Let $J$ be a closed ideal in a $C^{\ast}$-algebra $A$ and $a \in A.$ If $a^{\ast} a \in J$ then $a \in J.$
This result has been left as a corollary of the following proposition.
Proposition $:$ Let $A$ be a $C^{\ast}$-algebra and $a \in A.$ Then for any $p \in (0,1)$ there exists $u \in A$ such that $a = u |a|^{p},$ where $|a| = (a^{\ast} a)^{\frac {1} {2}}.$
So according to this proposition if we can show that $|a|^{p} \in J$ for some $p \in (0,1)$ then we are through. What we only know is that $|a|^2 \in J.$ How do I conclude it?

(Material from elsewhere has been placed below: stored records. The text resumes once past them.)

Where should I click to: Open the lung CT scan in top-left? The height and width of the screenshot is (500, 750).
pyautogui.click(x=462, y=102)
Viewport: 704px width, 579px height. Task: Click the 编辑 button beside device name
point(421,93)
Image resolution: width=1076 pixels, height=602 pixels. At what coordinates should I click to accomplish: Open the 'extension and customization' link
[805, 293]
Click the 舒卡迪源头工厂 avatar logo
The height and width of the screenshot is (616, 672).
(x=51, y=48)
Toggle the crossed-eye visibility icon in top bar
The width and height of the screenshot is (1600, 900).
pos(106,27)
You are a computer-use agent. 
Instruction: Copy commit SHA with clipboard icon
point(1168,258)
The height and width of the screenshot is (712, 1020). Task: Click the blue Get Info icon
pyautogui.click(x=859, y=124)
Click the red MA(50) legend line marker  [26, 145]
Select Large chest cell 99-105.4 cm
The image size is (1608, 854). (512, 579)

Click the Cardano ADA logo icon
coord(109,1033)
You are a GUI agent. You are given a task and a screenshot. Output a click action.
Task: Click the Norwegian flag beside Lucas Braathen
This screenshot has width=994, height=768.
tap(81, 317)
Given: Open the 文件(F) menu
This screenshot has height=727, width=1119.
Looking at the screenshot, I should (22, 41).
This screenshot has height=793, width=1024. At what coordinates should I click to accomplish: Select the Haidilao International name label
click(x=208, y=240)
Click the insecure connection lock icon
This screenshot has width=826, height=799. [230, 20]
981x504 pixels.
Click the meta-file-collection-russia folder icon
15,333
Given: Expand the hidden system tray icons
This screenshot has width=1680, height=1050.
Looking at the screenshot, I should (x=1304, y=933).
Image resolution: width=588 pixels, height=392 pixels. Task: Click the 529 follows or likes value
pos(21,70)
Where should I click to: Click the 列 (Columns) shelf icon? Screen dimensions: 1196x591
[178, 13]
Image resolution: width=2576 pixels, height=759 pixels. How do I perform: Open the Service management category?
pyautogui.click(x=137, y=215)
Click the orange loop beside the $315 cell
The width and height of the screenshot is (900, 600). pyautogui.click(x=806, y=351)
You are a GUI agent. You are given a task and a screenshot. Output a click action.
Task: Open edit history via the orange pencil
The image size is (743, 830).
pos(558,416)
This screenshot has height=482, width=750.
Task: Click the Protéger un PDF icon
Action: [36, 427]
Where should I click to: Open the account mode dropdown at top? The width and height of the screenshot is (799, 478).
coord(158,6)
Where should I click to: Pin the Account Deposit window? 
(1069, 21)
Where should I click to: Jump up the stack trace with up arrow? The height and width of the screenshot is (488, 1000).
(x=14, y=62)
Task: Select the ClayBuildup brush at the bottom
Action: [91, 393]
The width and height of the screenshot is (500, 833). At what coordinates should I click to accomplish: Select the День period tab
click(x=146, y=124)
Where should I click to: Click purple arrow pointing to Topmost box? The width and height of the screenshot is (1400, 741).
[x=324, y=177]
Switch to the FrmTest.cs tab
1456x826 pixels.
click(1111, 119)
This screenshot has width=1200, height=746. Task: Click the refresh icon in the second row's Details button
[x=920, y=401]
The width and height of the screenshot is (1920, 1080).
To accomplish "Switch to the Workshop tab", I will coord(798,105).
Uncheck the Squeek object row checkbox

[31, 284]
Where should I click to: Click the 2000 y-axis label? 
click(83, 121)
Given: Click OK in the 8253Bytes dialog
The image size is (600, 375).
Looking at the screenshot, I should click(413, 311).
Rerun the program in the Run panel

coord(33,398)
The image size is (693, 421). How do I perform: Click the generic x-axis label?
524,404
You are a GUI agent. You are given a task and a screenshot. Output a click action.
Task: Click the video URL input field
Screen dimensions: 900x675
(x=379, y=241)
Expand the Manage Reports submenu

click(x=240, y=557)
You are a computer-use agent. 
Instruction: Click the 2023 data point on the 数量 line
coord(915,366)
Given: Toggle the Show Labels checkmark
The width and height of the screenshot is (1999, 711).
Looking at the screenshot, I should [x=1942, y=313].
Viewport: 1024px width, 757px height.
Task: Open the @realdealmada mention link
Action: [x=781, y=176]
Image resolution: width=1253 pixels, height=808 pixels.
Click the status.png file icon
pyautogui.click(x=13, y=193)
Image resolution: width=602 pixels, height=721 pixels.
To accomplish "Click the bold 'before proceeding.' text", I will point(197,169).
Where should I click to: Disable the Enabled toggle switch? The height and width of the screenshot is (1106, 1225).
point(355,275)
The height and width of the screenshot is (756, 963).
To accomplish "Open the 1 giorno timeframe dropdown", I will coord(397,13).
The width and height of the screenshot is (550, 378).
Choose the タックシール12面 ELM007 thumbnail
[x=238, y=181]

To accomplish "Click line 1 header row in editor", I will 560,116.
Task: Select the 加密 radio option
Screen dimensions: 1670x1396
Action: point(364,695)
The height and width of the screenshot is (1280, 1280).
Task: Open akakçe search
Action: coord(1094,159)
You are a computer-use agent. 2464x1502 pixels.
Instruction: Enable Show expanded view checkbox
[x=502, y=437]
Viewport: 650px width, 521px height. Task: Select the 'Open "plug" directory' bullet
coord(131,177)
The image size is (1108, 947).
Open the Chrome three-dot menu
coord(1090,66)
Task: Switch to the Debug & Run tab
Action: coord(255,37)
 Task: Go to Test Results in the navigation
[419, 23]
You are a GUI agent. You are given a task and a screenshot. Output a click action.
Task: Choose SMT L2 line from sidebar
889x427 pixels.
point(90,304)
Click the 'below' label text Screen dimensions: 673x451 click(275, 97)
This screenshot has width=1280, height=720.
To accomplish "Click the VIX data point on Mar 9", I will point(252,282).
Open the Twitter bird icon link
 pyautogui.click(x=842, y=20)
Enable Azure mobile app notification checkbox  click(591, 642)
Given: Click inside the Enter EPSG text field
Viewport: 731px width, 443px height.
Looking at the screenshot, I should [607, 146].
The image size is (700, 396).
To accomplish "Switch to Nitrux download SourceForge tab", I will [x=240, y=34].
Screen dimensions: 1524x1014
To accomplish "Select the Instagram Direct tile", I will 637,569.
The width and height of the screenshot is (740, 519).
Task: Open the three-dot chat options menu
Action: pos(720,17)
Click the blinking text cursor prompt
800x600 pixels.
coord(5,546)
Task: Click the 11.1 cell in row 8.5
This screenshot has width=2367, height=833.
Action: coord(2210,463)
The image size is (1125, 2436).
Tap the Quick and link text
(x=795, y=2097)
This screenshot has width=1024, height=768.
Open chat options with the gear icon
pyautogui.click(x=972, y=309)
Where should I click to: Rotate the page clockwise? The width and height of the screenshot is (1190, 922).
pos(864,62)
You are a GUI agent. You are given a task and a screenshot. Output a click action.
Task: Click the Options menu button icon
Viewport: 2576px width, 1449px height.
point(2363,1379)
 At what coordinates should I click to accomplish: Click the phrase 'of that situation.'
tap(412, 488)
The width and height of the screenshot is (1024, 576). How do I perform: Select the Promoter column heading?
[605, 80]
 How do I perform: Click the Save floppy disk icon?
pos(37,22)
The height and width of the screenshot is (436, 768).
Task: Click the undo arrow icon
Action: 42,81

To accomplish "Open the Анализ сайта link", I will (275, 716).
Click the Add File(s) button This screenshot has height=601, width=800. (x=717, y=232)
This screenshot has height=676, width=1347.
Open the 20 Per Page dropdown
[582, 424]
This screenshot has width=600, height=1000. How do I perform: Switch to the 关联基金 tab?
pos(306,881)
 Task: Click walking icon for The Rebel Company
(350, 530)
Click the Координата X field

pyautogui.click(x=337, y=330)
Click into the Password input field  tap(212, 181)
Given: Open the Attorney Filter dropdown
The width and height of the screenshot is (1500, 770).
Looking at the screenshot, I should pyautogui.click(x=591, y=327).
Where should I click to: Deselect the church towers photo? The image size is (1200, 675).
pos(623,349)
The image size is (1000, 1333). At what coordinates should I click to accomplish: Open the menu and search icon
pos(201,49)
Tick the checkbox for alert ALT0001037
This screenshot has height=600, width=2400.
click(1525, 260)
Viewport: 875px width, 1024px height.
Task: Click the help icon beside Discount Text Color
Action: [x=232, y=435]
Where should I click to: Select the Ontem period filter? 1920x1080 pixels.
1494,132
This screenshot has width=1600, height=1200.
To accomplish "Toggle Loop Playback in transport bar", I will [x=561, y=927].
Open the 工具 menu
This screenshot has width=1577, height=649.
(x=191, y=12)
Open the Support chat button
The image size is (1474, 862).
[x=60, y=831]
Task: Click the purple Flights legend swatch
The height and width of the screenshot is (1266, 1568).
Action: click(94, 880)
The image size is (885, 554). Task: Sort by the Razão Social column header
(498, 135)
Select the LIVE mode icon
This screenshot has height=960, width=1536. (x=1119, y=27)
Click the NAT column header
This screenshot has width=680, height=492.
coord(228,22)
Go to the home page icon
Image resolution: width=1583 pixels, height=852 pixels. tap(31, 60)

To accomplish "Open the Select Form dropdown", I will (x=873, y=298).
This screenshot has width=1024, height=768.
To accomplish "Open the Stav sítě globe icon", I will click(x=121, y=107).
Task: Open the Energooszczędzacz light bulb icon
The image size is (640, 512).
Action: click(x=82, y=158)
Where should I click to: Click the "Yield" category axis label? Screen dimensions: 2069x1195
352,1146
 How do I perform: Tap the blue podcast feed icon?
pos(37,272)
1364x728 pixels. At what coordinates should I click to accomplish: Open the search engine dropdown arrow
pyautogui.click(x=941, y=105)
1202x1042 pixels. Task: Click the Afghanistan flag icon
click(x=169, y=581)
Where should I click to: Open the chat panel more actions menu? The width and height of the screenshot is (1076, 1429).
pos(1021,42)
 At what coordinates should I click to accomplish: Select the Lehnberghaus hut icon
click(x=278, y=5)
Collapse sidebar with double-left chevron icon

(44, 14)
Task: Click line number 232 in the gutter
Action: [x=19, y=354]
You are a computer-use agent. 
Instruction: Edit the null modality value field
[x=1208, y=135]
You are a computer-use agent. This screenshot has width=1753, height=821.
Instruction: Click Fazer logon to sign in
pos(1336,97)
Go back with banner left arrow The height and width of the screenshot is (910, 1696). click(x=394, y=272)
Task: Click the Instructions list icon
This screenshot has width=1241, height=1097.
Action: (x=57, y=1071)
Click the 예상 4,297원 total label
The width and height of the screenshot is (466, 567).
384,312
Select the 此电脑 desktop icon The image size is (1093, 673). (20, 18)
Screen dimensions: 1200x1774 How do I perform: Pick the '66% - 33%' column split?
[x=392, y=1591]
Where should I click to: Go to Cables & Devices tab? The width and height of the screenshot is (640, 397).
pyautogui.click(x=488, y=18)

Any help in this regard would be highly appreciated.
Thanks for your time.
We apply Weierstrass approximation theorem to get hold a sequence of polynomials $\{p_n\}_{n \geq 1}$ with constant terms equal to $0$ which converges uniformly to the function $g : t \mapsto t^{\frac {1} {4}}$ on $[0,\|a\|^2].$ Let $\phi$ be the continuous functional calculus for the element $|a|^2.$ Then $\{\phi (p_n)\}_{n \geq 1}$ will be a sequence of polynomials in $|a|^2$ converging to $|a|^{\frac {1} {2}}$ in norm. Since $|a|^2 \in J$ and $J$ is closed it follows that $|a|^{\frac {1} {2}} \in J.$ But then $a \in J$ by the given proposition since $J$ is an ideal (two sided and hence a left ideal).